Composers

I have a few old books with biographies of music composers translated into Portuguese. It is a memorable experience to read about their lives while listening to the right music. Two weeks ago I picked by pure chance the name of Johannes Brahms and I learned a few things about the composer:

– As his father married an older woman, some people used to say that Brahms was born thanks to a “well baked pudding”;

– His favorite drink was made with 12 eggs, 4 lemons, 1 pound of sugar and a bottle of rum;

– He never married, but had lovers. Until the last moment his heart belonged to Frau Clara Schumann, wife of composer Robert Schumann, and it looks like they were lovers too. He was divided between his love for Clara and his admiration and respect for Schumann. That could explain his leit motif: subdue your passion. From sublimation, came geniality;

– The first time they met, Schumann listened to Brahms playing Sonata in F- with tears in his eyes. It was Joseph Joachim who introduced Brahms to the Schumanns. Joachim and Clara are regarded as “the first executants who really played like composers”;

– From all the compositions related with passages of his biography, my favorites so far are the symphonies, piano works and Hungarian dances;

I was deeply touched when I was reading about the moment he knew Clara was dead. He was on holidays somewhere and had to take a train back home but he was so disturbed with the news that took the wrong train and had to travel during two whole days before he could reach the place where Clara was buried.

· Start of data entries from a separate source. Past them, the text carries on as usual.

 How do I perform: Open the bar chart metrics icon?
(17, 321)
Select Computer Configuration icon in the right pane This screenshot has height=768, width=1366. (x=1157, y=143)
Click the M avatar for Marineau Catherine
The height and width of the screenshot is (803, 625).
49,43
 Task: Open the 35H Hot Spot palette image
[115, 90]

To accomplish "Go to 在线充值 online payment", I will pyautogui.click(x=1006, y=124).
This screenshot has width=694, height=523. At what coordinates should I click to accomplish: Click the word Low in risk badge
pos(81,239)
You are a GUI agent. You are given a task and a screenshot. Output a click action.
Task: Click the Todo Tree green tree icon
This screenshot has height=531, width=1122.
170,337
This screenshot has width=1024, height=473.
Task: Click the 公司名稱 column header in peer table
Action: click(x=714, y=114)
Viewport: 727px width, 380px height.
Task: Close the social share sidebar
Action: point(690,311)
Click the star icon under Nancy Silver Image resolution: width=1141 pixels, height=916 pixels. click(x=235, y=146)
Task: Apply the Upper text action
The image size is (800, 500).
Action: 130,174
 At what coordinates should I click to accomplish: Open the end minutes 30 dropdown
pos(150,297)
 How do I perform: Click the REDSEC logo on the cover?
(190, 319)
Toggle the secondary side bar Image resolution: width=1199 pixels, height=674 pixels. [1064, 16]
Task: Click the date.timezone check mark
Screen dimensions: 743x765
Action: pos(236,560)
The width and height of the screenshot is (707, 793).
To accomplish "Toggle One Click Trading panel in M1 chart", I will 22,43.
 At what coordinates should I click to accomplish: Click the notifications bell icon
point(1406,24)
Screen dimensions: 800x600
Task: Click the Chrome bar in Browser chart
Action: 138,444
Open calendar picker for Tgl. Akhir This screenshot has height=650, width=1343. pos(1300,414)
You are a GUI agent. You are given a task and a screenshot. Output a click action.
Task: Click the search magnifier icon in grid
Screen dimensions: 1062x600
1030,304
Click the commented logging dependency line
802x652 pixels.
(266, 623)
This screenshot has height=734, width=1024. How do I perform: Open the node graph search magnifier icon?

I cannot explain how clear this message was to me. Here I was reading about a proud, genial man and all I could feel was his love and his sorrow. He survived her for less than one year.

Coincidence? Signs? Fate? Odds? I don’t even want to think about, yet, a week ago, in a dream, I saw his figure standing. He had some soil in his right hand and was slowly releasing it over a tomb. He was looking straight into my eyes while saying the words: “Go back! Go back!”

As I am curious by nature and also in the position to understand the meaning of such strange request, I have decided to do what the composer asked me. I’m going back. I don’t want to have regrets.